下面的例子接近于解决这个问题,但是 df.append(pd.DataFrame()
函数没有提供我想要的结果。此函数最终将最新的数据帧附加到先前保存的数据帧的底部,而不仅仅是附加新数据。结果是一个包含许多重复数据帧的数据帧。
这是我的代码:
## Source libraries:
from __future__ import print_function
import UniversalLibrary as UL
import time, os, io, csv, datetime
import pandas as pd
## Specify PMD settings:
BoardNum = 0
Gain = UL.BIP5VOLTS
Chan = 0
## Create empty lists and a dataframe to fill:
co = [] ## carbon monoxide concentration in ppm
data = [] ## raw analog output between 0-5V
times = [] ## timestamp
df = pd.DataFrame()
## Set filepath:
filename = "~/pmd_data.csv"
while True:
ts = time.time()
DataValue = UL.cbAIn(BoardNum, Chan, Gain)
EngUnits = UL.cbToEngUnits(BoardNum, Gain, DataValue)

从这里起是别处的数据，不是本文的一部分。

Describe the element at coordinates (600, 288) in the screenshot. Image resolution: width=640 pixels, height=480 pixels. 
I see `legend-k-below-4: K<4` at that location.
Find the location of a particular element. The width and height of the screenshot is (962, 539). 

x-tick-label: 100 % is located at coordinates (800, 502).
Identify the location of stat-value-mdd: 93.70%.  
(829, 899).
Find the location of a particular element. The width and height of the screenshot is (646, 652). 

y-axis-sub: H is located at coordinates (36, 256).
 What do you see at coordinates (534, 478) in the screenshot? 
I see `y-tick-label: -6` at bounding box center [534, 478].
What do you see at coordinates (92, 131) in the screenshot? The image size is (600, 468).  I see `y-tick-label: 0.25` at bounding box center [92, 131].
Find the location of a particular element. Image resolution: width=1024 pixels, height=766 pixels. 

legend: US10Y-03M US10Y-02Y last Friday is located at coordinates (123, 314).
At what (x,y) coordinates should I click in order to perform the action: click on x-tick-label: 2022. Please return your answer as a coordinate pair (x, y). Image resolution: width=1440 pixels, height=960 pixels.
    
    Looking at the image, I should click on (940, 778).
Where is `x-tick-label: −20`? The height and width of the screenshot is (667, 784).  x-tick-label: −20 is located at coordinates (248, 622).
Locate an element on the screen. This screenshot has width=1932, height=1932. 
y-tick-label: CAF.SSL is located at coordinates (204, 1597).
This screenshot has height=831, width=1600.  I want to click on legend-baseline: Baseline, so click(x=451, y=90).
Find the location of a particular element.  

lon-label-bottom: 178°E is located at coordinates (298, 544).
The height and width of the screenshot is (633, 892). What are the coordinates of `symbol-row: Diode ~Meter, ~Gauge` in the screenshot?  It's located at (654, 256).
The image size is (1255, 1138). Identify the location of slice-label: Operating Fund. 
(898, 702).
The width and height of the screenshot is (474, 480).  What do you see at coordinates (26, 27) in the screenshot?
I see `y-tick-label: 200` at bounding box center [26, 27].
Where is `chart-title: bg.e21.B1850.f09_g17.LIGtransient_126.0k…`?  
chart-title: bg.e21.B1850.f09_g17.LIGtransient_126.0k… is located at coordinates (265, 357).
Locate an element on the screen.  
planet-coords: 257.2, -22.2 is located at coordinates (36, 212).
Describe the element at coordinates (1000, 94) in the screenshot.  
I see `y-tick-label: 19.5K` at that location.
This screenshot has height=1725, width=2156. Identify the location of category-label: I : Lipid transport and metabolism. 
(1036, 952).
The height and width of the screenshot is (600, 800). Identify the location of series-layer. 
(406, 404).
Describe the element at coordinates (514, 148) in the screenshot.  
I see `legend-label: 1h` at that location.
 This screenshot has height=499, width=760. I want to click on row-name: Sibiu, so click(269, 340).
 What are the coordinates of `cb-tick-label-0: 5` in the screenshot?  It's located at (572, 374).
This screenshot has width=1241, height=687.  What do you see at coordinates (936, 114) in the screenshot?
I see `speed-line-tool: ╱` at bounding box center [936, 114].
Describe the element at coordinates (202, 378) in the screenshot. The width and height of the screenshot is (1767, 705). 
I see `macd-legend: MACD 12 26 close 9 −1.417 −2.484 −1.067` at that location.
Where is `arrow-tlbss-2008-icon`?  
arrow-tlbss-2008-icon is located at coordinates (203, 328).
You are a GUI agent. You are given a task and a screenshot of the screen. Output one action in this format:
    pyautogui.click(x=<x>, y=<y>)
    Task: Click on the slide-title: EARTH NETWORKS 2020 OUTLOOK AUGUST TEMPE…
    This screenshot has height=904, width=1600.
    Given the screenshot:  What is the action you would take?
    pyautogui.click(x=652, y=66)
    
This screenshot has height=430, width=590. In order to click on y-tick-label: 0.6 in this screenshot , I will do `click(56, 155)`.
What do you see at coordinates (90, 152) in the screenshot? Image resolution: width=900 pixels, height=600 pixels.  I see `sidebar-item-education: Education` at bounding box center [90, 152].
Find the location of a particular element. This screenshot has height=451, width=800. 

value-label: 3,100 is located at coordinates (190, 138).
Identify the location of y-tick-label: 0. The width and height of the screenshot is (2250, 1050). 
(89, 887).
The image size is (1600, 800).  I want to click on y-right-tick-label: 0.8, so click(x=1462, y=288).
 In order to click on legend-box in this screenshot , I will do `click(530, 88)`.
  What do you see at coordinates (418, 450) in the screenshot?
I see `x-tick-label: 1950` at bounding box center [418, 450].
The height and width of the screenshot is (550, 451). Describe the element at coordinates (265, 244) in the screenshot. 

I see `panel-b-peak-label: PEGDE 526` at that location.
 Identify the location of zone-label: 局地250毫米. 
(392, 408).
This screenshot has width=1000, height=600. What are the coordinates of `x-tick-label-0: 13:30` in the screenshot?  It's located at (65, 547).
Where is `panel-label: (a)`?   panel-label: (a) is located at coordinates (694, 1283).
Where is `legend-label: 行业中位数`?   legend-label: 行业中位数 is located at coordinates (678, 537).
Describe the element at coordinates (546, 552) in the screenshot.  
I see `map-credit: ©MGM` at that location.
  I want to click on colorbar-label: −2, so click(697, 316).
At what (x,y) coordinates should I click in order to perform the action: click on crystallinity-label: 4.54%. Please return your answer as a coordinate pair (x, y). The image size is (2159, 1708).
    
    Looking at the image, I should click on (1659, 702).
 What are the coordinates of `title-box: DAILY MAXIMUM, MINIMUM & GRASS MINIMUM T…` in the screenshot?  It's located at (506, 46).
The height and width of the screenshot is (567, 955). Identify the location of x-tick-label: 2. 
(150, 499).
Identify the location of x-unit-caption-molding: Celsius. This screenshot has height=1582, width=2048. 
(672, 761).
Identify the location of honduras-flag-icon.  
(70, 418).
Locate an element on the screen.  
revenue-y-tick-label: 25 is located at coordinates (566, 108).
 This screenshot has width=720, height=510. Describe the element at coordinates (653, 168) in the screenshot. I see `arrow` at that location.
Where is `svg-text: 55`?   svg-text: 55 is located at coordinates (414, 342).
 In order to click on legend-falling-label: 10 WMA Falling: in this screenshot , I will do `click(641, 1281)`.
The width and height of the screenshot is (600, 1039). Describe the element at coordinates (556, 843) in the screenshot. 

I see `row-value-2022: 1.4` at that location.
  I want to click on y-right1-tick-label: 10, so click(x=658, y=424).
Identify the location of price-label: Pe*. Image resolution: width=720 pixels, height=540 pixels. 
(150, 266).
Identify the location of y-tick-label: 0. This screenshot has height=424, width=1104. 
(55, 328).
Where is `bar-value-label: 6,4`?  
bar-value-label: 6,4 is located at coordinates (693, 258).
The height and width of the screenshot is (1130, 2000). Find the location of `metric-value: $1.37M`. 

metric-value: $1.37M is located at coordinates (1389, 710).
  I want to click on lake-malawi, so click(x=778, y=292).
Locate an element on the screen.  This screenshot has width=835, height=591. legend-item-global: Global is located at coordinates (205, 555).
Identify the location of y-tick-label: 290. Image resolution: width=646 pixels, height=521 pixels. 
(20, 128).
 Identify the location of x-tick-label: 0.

ppm = EngUnits * 10 ## 1 Volt = 10ppm of carbon monoxide
data.append(EngUnits)
times.append(datetime.datetime.fromtimestamp(ts).strftime('%Y-%m-%d %H:%M:%S'))
co.append(ppm)
## This line of code is not providing the desired result:
df = df.append(pd.DataFrame({'co':ppm, 'volts':data, 'datetime':times}))
print(df)
df.to_csv(filename, sep = ',', index = False, encoding = 'utf-8')
time.sleep(1)
当前输出:
co datetime volts
0 13.8 2017-05-03 15:57:19 1.38
1 13.8 2017-05-03 15:57:19 1.38
2 13.9 2017-05-03 15:57:20 1.39
3 13.8 2017-05-03 15:57:19 1.38
4 13.9 2017-05-03 15:57:20 1.39
5 14.2 2017-05-03 15:57:21 1.42
期望的输出:
co datetime volts
0 13.8 2017-05-03 15:57:19 1.38
1 13.9 2017-05-03 15:57:20 1.39
2 14.2 2017-05-03 15:57:21 1.42
每次进入 while 循环时,您都会为每个字段附加一个带有列表(随时间增长)的数据框。但是您应该添加一个数据框,其中包含一个列表,一次每个字段只有一个元素。请看下面的例子
你基本上是这样做的:
co = [] ## carbon monoxide concentration in ppm
data = [] ## raw analog output between 0-5V
times = [] ## timestamp
df = pd.DataFrame()
for i in range(0,5):
data.append(i)
times.append(i)
co.append(i)
df = df.append(pd.DataFrame({'co':co, 'volts':data, 'datetime':times}))
print df
这导致
co datetime volts
0 0 0 0
0 0 0 0
1 1 1 1
0 0 0 0
1 1 1 1
2 2 2 2
0 0 0 0
1 1 1 1
2 2 2 2
3 3 3 3
0 0 0 0
1 1 1 1
2 2 2 2
3 3 3 3
4 4 4 4
但你应该这样做
df = pd.DataFrame()
for i in range(0,5):
df = df.append(pd.DataFrame({'co':[i], 'volts':[i], 'datetime':[i]}))
print df
这导致
co datetime volts
0 0 0 0
0 1 1 1
0 2 2 2
0 3 3 3
0 4 4 4
所以你的代码应该像
## Source libraries:
from __future__ import print_function
import UniversalLibrary as UL
import time, os, io, csv, datetime
import pandas as pd
## Specify PMD settings:
BoardNum = 0
Gain = UL.BIP5VOLTS
Chan = 0
## Create empty dataframe to fill:
df = pd.DataFrame()
## Set filepath:
filename = "~/pmd_data.csv"
while True:
ts = time.time()
DataValue = UL.cbAIn(BoardNum, Chan, Gain)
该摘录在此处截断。